M.R. Ti ho invitato a Trento, dopo il nostro incontro a Bologna dove con Cavazzoni, Benati, Cornia e altri, abbiamo dato vita all’incontro “Spazzavento” [vedi sito rivista "Linsolito", n.d.r.]. Mi sono detto che se ci è venuto in mente di chiamare un’avventura “Spazzavento”, vuol dire che abbiamo avvertito nell’aria italiana qualcosa di irrespirabile…

G.C. Sì, la nostra epoca ha qualcosa di totalmente irrespirabile, cominciando dalla intesa tra i potenti, con le forme sportive attuali, per arrivare alle attualità artistiche... E infine al coro delle novità alla moda - che corrispondono ai “cadaveri della moda”, di cui parlava Walter Benjamin. È come se fossimo condannati a dover ripetere gli stessi gesti e le stesse vite legate a tecniche bancarie o finanziarie, fino al punto in cui le attività calcistiche o i mobili Ikea diventano punti d’arrivo obbligatori e consacrati a monumenti Ikea.

M.R. Durante l’incontro bolognese, ed anche qui a Trento, durante il simposio internazionale “Pro e contro la trama”, che si è tenuto nei giorni 11 e 12 novembre, hai pronunciato diverse volte la parola ‘contentezza’, quasi fosse un amuleto. Che cosa intendi dire?

G.C. Mi sembra inevitabile. In una condizione dove tutti mirano alla ricchezza, ai vestiti appena comprati, alle mode con le stesse tristezze di vita, alla stessa vita grigia, la vita in competizione con le pubbliche tristezze - in questo stato d’essere, mi sembra che la risorsa da adottare sia quella della ‘contentezza’. Non si tratta di evocarla come esuberanza festaiola, ma come ‘gusto’ di stare insieme, di scambiarsi i pensieri che si sono accumulati negli anni, di incontrarsi senza nessuna meta e senza nessuno scopo preciso. Fare amicizia, più che mettere le piaghe sulla piaga. Poi questo stato di contentezza mi sembra qualcosa che ci porta avanti, che ci aiuta negli scambi.

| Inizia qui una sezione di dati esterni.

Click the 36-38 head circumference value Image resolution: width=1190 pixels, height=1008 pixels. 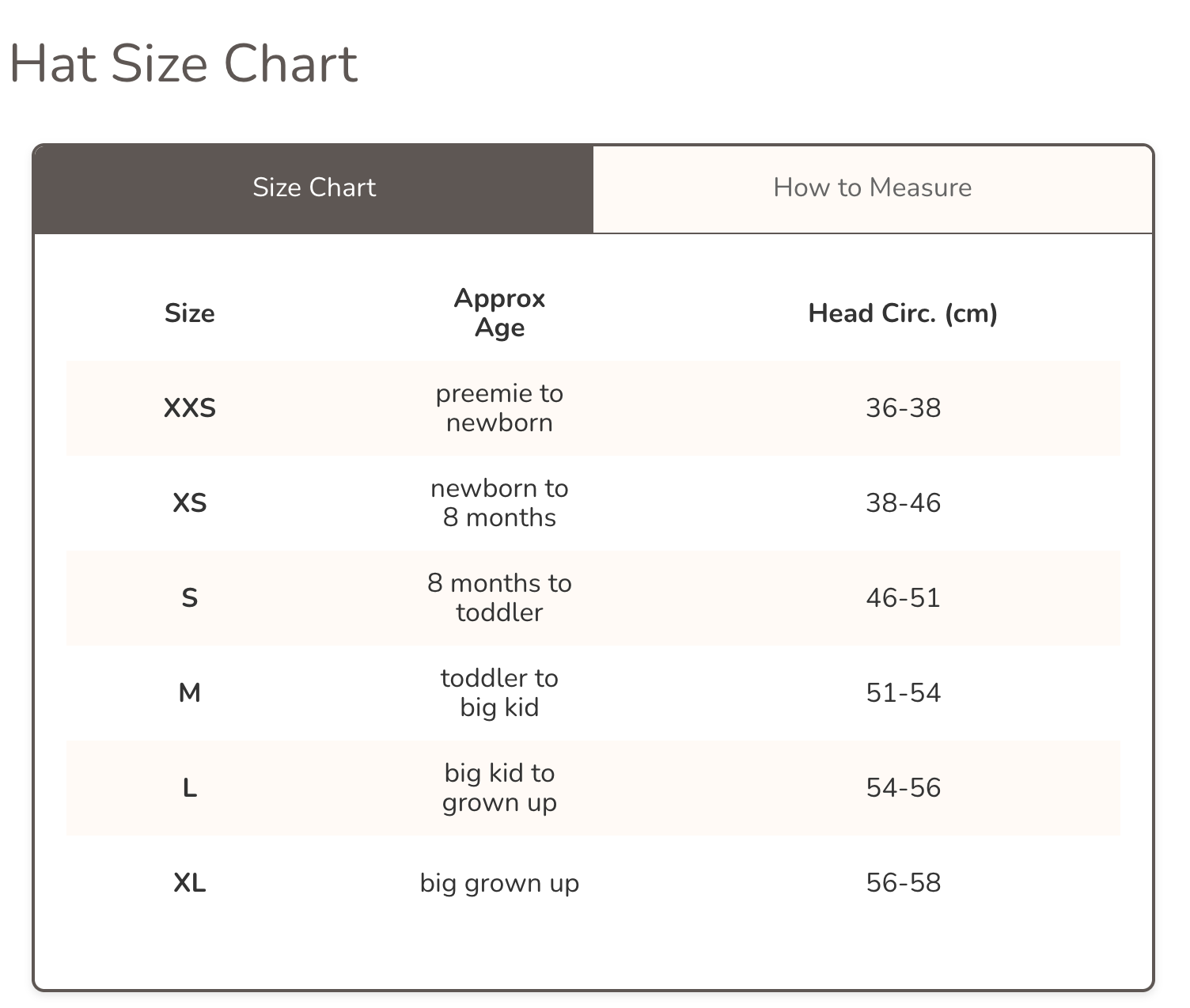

Non si fanno ‘ridicolate’ a ruota libera, ma si parte da un’idea comune: che da qualche parte esiste un isolotto dove tutti siamo contenti di riunirci - con magari anche una rimessa in questione dell’eros, come lo pensava Delfini.
Contentezza, eros, amicizia, voglia di capirsi l'un l'altro: ecco il luogo che forse un giorno o l’altro ci radunerà, magari come un ritorno ai lidi mediterranei, a un modo occidentale di avvicinarsi a qualcosa che in passato si diceva ‘stoico’.

M.R. Sì. L’idea è di mettere da parte le lamentazioni, ma anche la forma classica della ‘critica sociale’…

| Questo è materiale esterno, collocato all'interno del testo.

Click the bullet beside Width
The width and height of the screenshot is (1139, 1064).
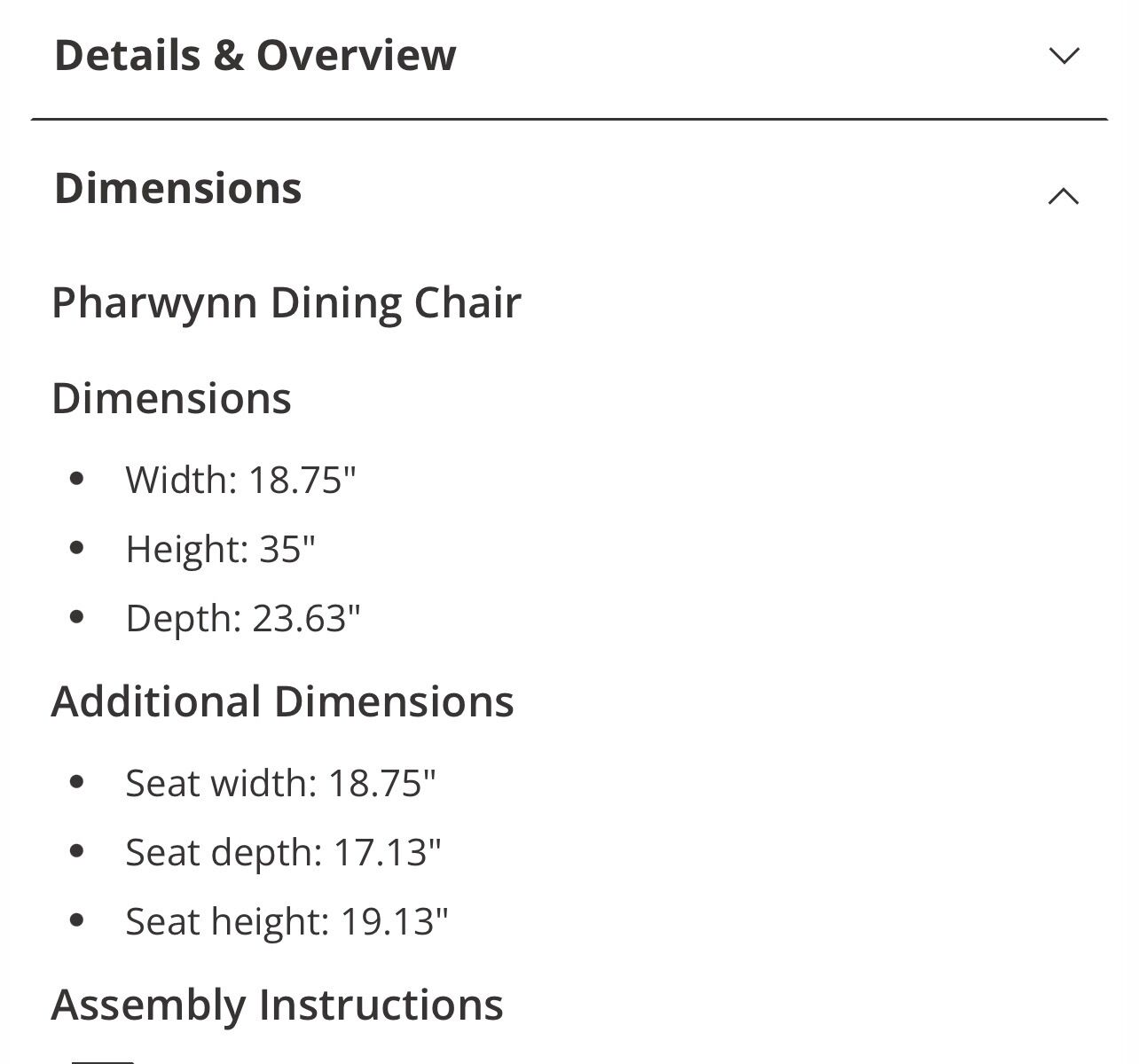tap(76, 479)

G.C. Il bello di questa ‘contentezza’ sta proprio nel fatto di abbandonare la ‘critica sociale’ e ritrovare certi modi di discussione antichi.

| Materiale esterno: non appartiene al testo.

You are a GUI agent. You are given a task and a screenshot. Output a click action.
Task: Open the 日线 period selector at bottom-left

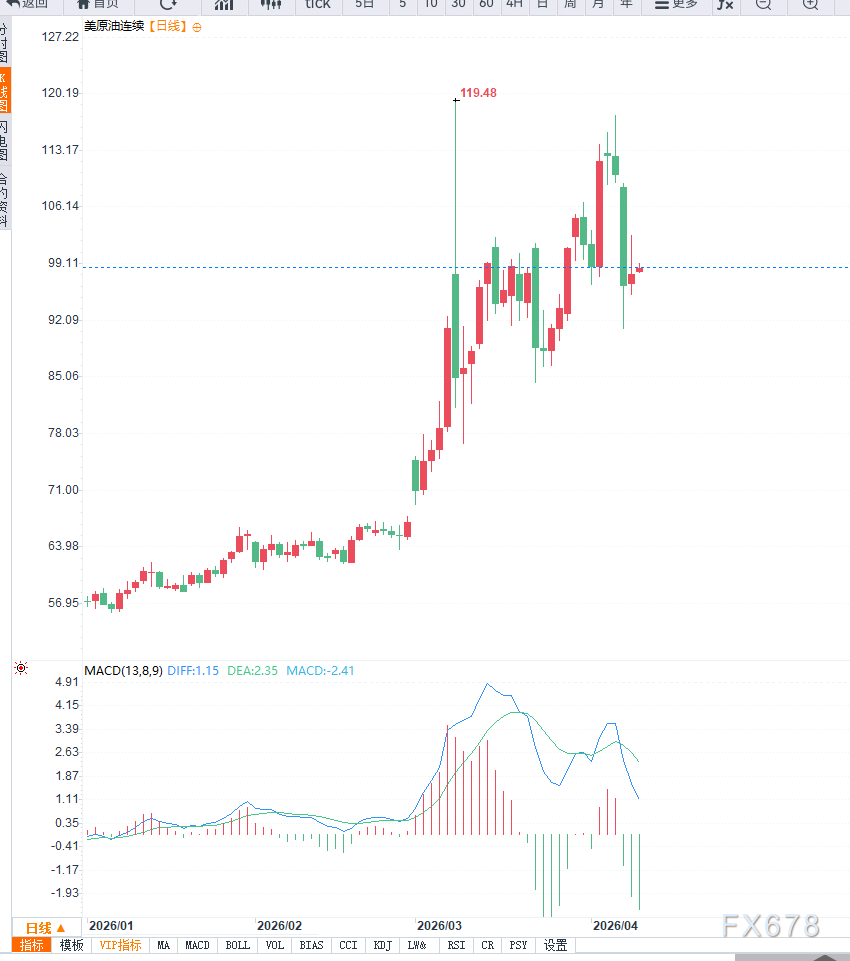(x=45, y=928)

M.R. Forse cercare di raggiungere uno stato di contentezza vuole anche dire aprirsi a quella che tu chiami eccezione interiore. Da dove viene questa idea?

G.C. La questione è di non parlare troppo di “soggettività”, ma piuttosto del confronto tra l’individuo che guarda il cielo e la forma del cosmo. In questa direzione tutto sta per diventare diverso. Siamo nell’epoca dei grandi slanci…

M.R. Durante il simposio ho notato che diversi partecipanti hanno puntato sull’attualità. Ora, nell’attualità soffia un solo vento che vuole spazzare tutto il passato. Anzi, c’è una vera competizione a liberarsi di ogni reciprocità, di ogni vincolo antropologico in nome di un ‘uomo nuovo’ privo di ‘nous’ e ‘fantasia’, che in fondo sono la stessa cosa… Non è un caso che il tuo intervento sia iniziato provocatoriamente dalle trame del paleolitico…

G.C. Sì, l'interesse per il paleolitico... nato come un’associazione agricola. Mentre ero in Africa pensavo a tutti questi legami, che ancora l’India di oggi, ad esempio, si porta dietro.

M.R. Dai tempi della rivista “Il Semplice” (1995-1997), la tua idea è sempre stata quella di creare racconti dove la trama non è così importante. Ciò che è importante è la meraviglia. Perché?

G.C. La questione della meraviglia è molto importante, e credo che vada pensata attraverso le forme fluide di Bachelard. Ripensare la meraviglia significa ripensare a tutto.